WORK ORDER -
Would you transcribe the listing that follows, character for character, and omit its images?

DATA LISTING -
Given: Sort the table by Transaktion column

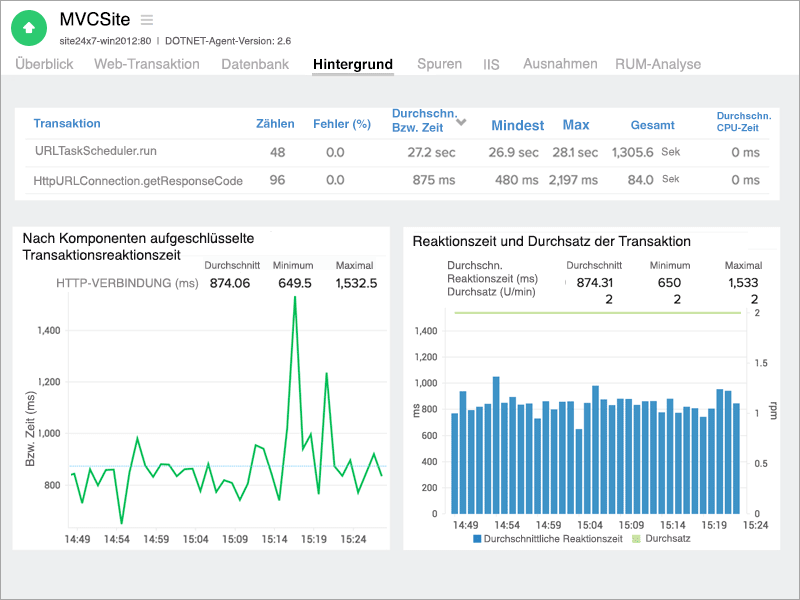Looking at the screenshot, I should (67, 124).
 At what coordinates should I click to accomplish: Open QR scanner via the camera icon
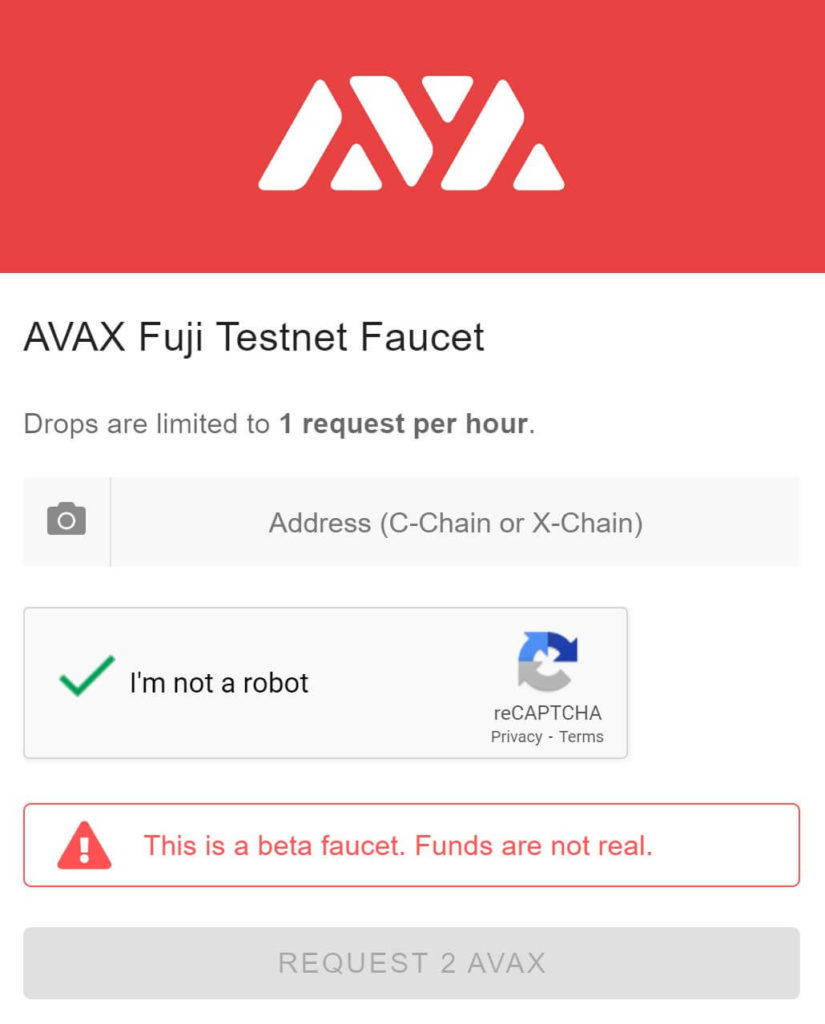66,519
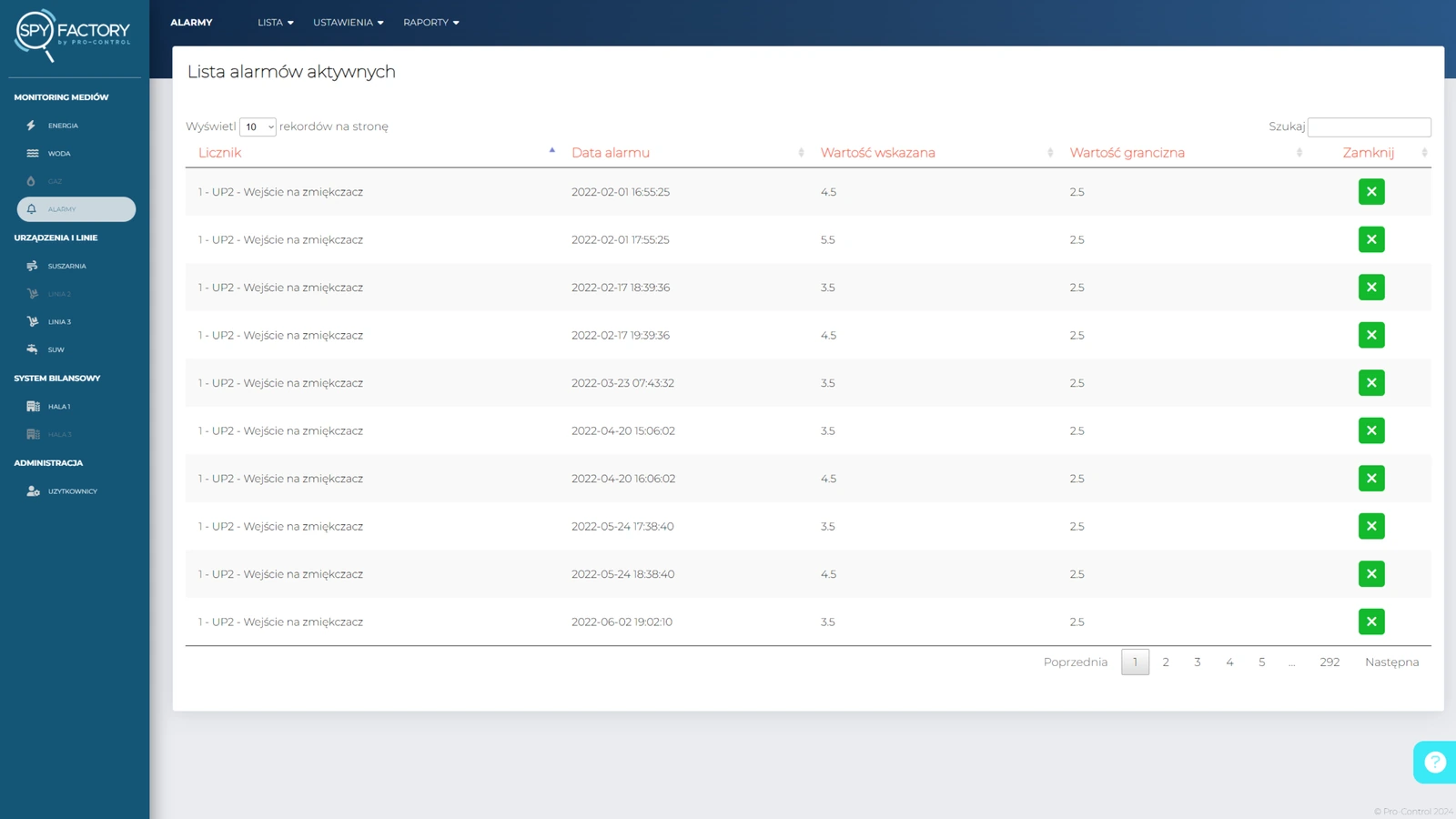Close the alarm dated 2022-06-02 19:02:10
Screen dimensions: 1456x819
coord(1370,622)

RESPONSE BOX -
Given: Sort the table by Transaktion column

Looking at the screenshot, I should (67, 124).
 At what coordinates should I click to accomplish: Open QR scanner via the camera icon
66,519
Close the alarm dated 2022-06-02 19:02:10
Screen dimensions: 1456x819
coord(1370,622)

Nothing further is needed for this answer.